Excerpt provided section start

Cooking AI Generated Indian Flatbread

My wife and me tried cooking indian naan flatbread according to a recipe generated by Zephyr-7B-β.

I wrote an article about not using ChatGPT a while ago, and I am still not interested in funneling semi-personal information into such a service. Especially if there is the theoretical possibility of running an open large language model on my own hardware.

And for a while, that remained a theoretical possibility for me. I tried to run generative text AI locally in the past and was not able to figure it out. And It didn’t feel very much like I was missing out either. The ChatGPT-ish AI stuff still smells like hype marketing to me. Perhaps it offers a somewhat hassle-free alternative to the modern day search engine experience though.

Anyways, I came into contact with a package called “ollama”, which I installed from my distro’s repository. This package allows you to download LLMs and run them your own machine, and to interface with them through the terminal.

Excerpt provided section end
Records shown section start

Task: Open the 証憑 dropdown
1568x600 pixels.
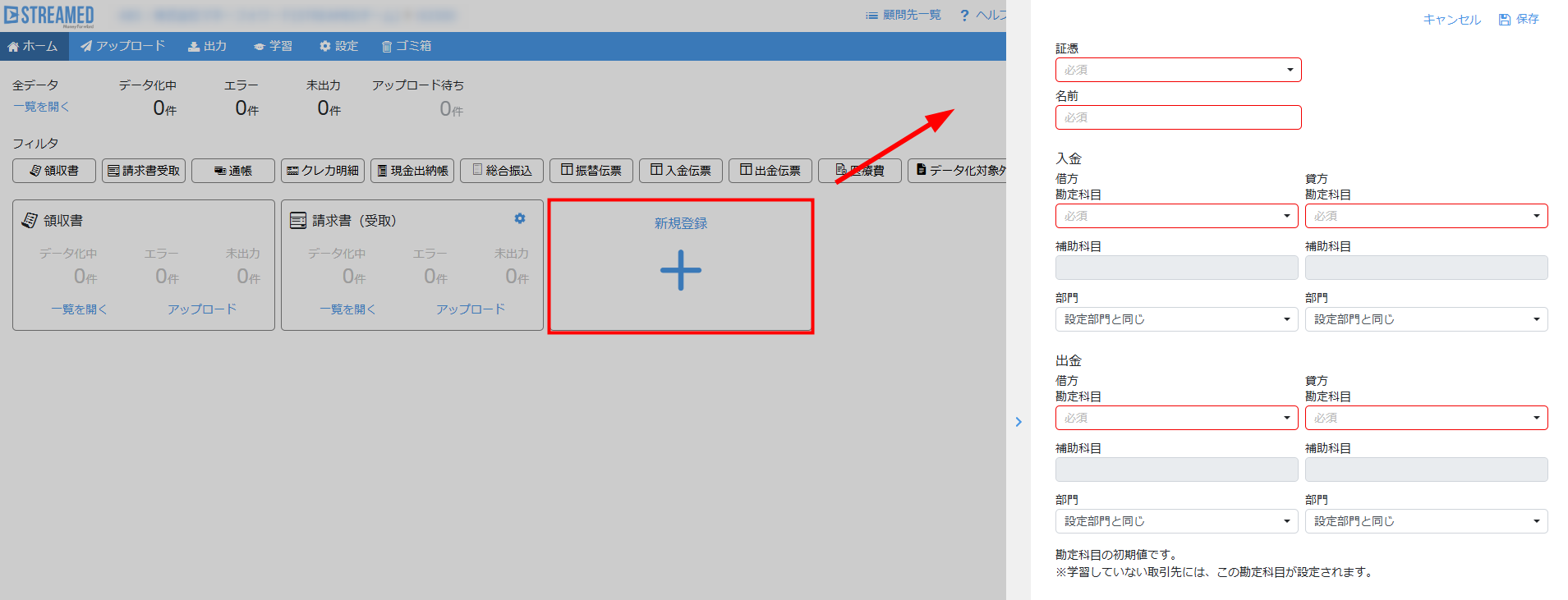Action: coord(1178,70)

Records shown section end
Records shown section start

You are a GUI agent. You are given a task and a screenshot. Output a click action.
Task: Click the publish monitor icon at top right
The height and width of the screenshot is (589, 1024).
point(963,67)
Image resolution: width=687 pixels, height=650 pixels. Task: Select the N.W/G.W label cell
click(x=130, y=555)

Records shown section end
Records shown section start

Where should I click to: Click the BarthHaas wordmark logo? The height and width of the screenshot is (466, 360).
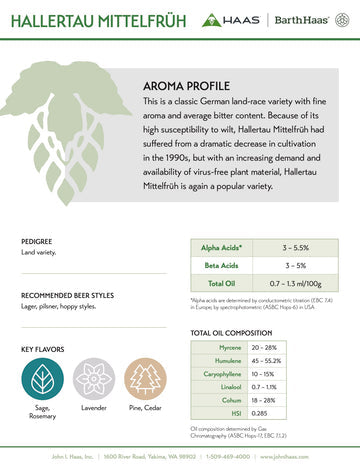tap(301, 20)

Records shown section end

**Activity**
Transcribe the passage of the AI-generated flatbread article starting at "I wrote an article" and ending after "my own hardware.".

**Solved problem**
I wrote an article about not using ChatGPT a while ago, and I am still not interested in funneling semi-personal information into such a service. Especially if there is the theoretical possibility of running an open large language model on my own hardware.